The knowledge and skills to educate all children already exist... There are no pedagogical barriers to teaching and learning when willing people are prepared and made available to children. If we embrace a will to excellence, we can deeply restructure education in ways that will enable teachers to release the full potential of all our children.
- Asa G. Hillard
Something I've been working on lately with teachers is to think about education in terms of equity instead of equality. The difference may be subtle to some, but to me, this is a huge shift in mindset. Equity is about providing the necessary and often different support and resources to ensure that all students can achieve high standards, which is different, then, to treating all students equally.
Your school may have a data team or may even have an equity team in order to wrestle with how to put this mindset to practice in the classroom. What we know from lots of data on schools in Minnesota that your data team might be looking at is that despite our efforts, we have not made enough progress to meet the needs of students of color in our classrooms. When we hold consistent for factors such as SES, students of color continue to fair worse on assessment measures, indicating we still have much more work to be done.
So what can you do? I'll be coming back to this topic several more times in the coming months, but for now, at this point in the school year, I think reflecting on your current practices and building a habit of thinking about equity is the best place to start.
One place I go to in order to prompt my thinking about culturally responsive teaching and a focus on equity is Teaching Tolerance (a site I've mentioned before), particularly the "Reflective Thinking" section of their website. There are some really interesting activities and writings designed to help you begin thinking about equity and culturally responsive teaching. It's a good place to begin.
You, no doubt, have heard a lot about reflecting in your preparation program, perhaps in a Master's program, or in your professional development at your school. And at times it can seem like an impossible task, given the constraints of time. But maybe while your students are taking the MCAs this week, you can use a little of that downtime to think about these questions to prompt your thinking and raise your awareness of your own teaching for equity.
- How do I currently attend to gender, race, cultural and socio-economic equity in my
classroom and school?
- Who benefits from my current teaching practices and understandings? Do all children, parents and staff benefit equally?
- What knowledge do I have currently about gender, race, cultural, and socioeconomic equity in my classroom and school?
- What assumptions am I making about gender, race, cultural, and socio-economic equity in my classroom and school?
- How do others in my current workplace understand and respond to the issues of gender, race, cultural, and socio-economic equity in their daily work?
- How have I taken account of children's perspectives and experiences on this issue? Do I know what the students understand about gender, race, culture, and class?
- How have I taken account of parents' perspectives and experiences on this issue?

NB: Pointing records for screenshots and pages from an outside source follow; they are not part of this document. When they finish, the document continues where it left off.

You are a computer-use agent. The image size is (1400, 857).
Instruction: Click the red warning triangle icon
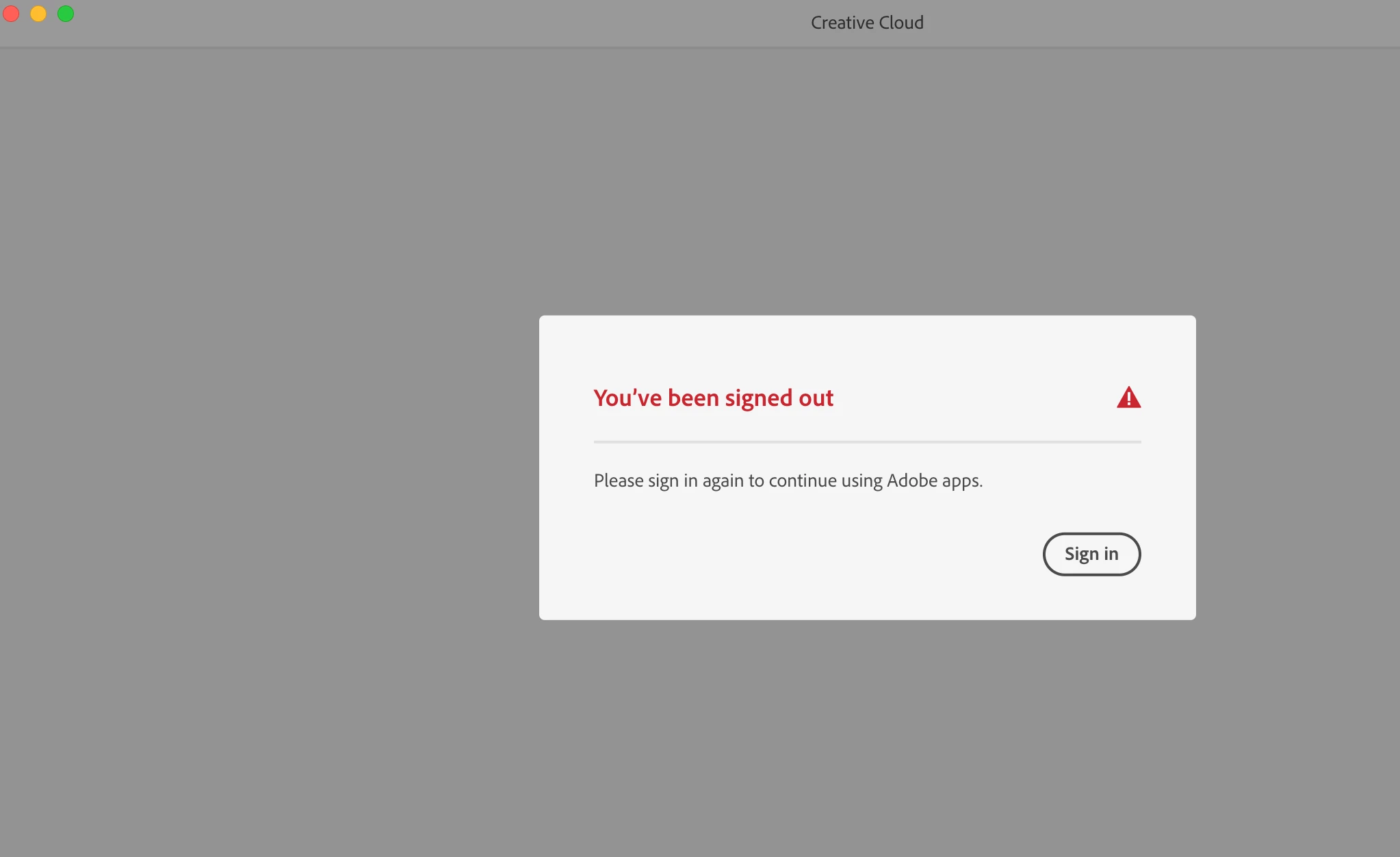[1128, 398]
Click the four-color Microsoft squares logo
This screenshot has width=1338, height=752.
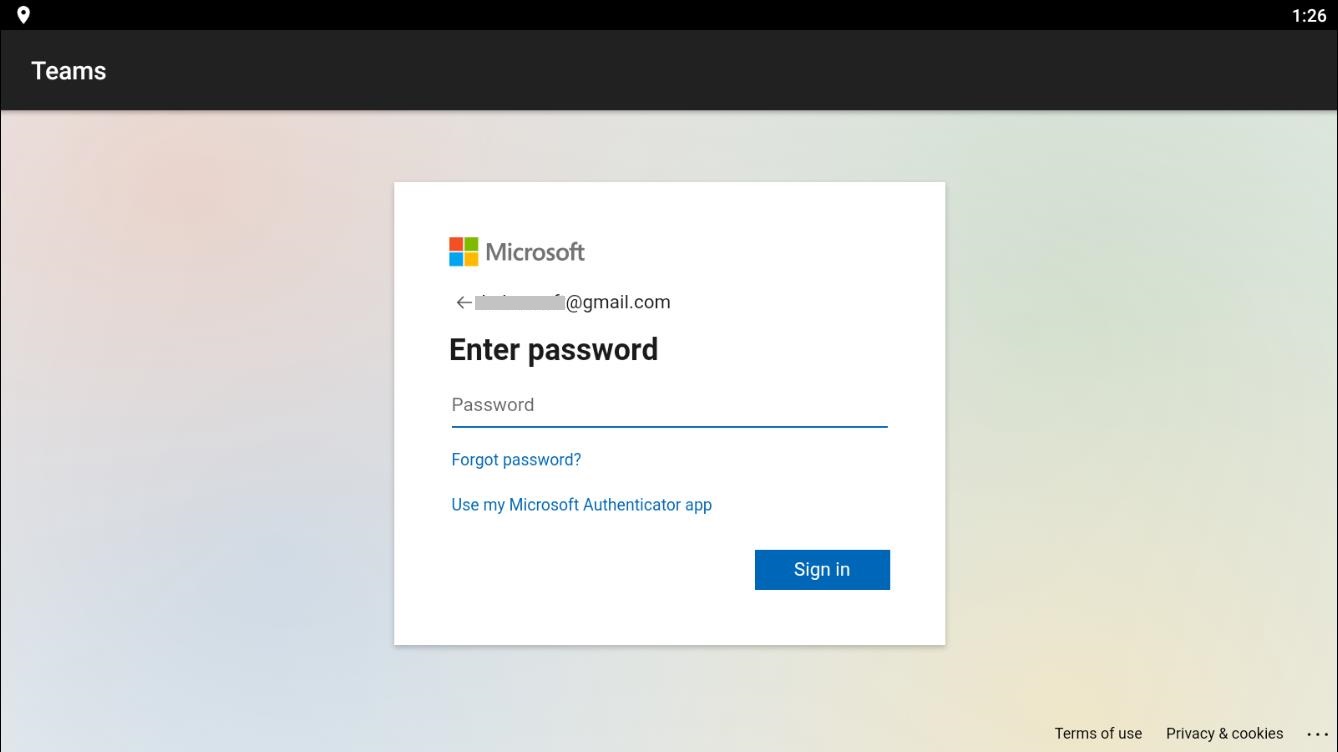pos(463,252)
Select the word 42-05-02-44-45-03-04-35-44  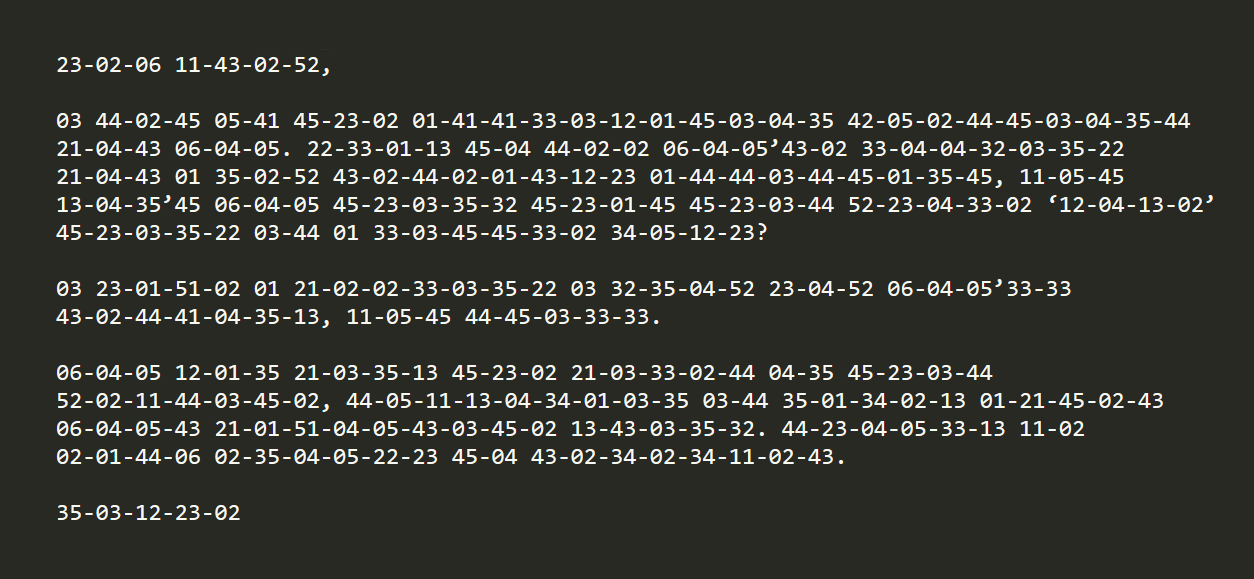(1019, 122)
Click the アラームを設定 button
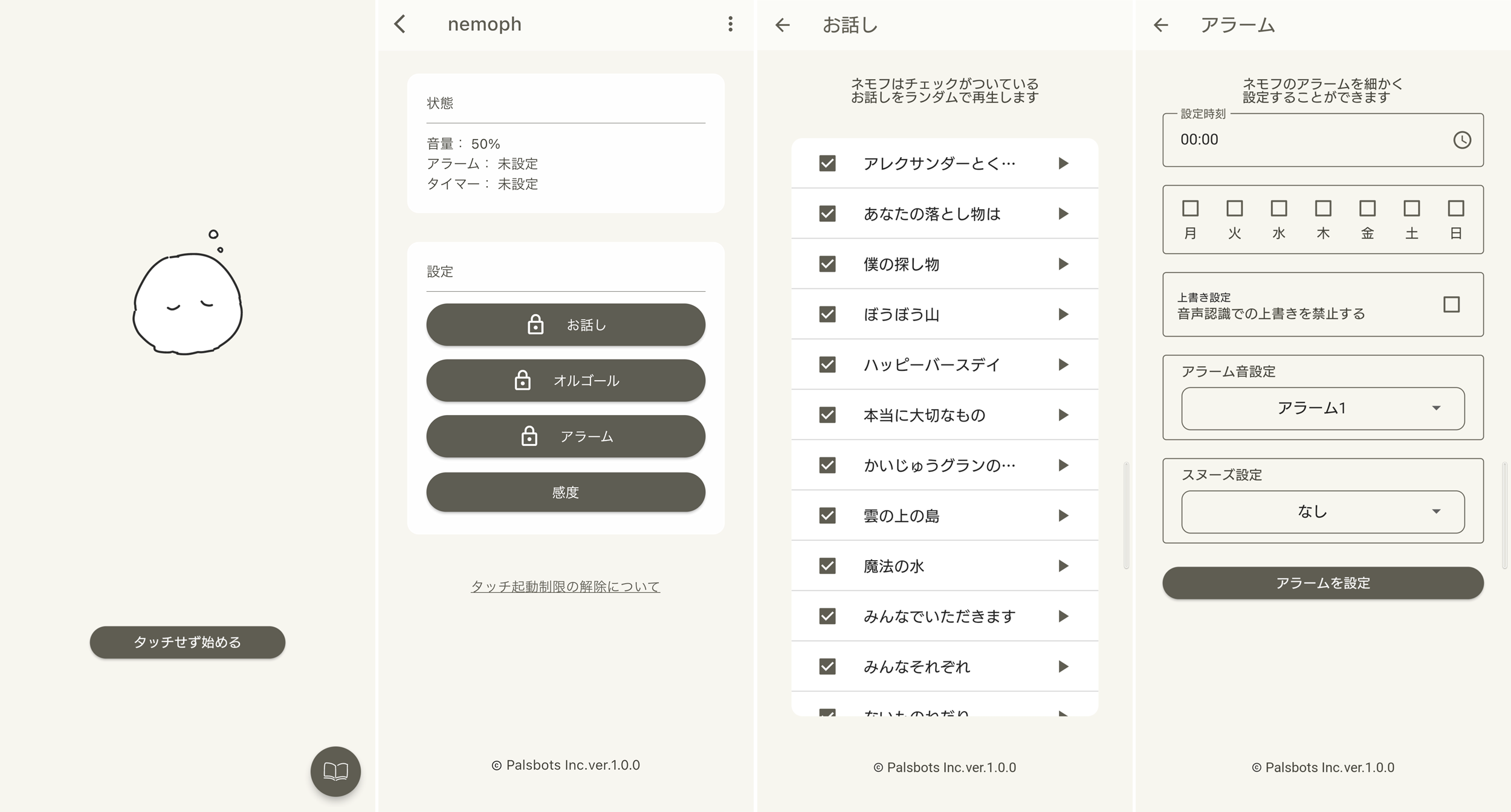The image size is (1511, 812). coord(1322,583)
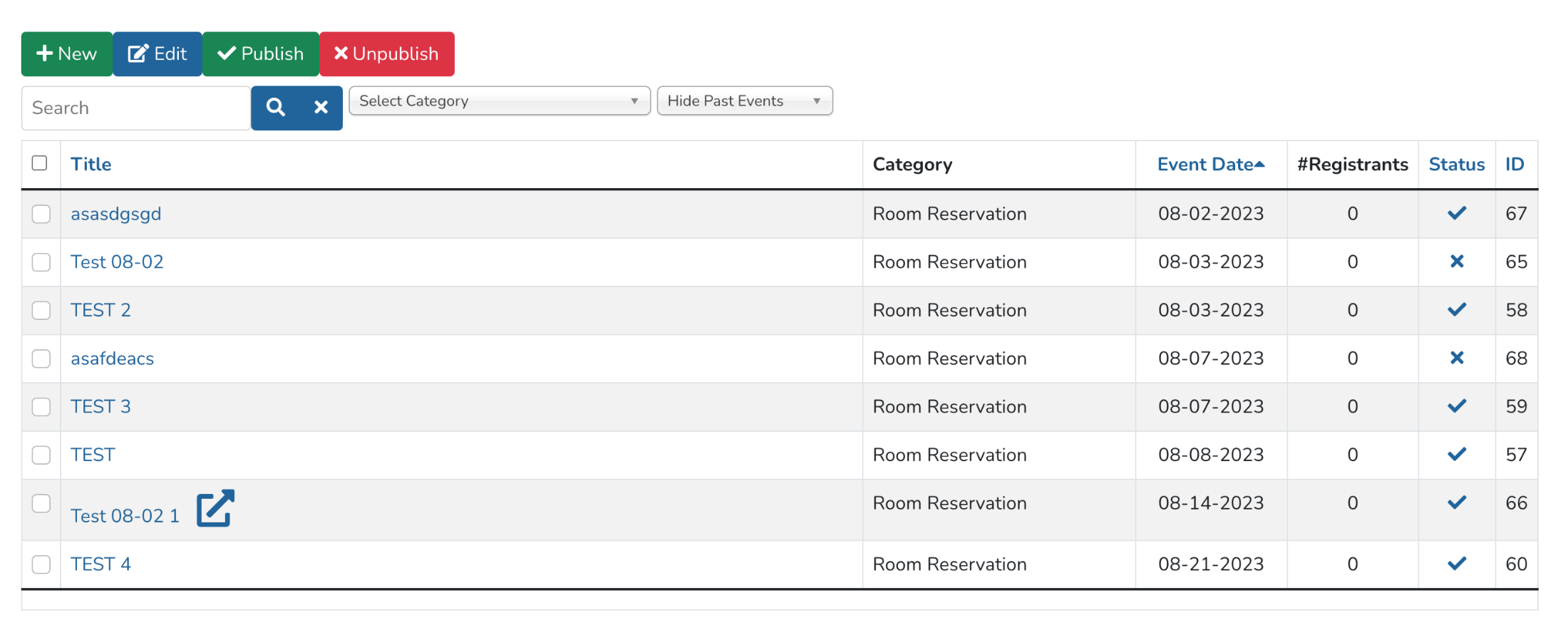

Do I know what parents understand about gender, race, culture, and class?
- What are the differences between how I understand the issues of gender, race, cultural, and socio-economic equity and how others I work with understand them?
- Whose interests are served by how I currently understand and practice gender, race, cultural, and socio-economic equity?
- How might I challenge my current understandings and teaching practices and bring new insights to them?
- What in my current understandings and teaching practices might restrict the possibilities I have for working more equitably?
- What would I risk by working on a daily basis to promote gender, race, cultural, and socio-economic equity in my classroom and school?
**Adapted from the Centre for Equity and Innovation,
Melbourne Graduate School of Education.
These are difficult questions to answer, sometimes because we aren't satisfied by the answers we're able to give. As I stated in the post on Teaching Trayvon Martin, students are interested in talking about race, equity, and culture, and they need opportunities to have structured conversations about these topics with caring adults (that's you!).
I have found that the more time and energy I spend reflecting on these questions, the more capable and confident I am at leading conversations about equity in my own teaching. The questions posed here will have a different answer on different days, and every year you teach, your experience will lead you to different conclusions about your current understandings and evolving teaching practices. The value in this practice doesn't lie in the answers, but the willingness to engage.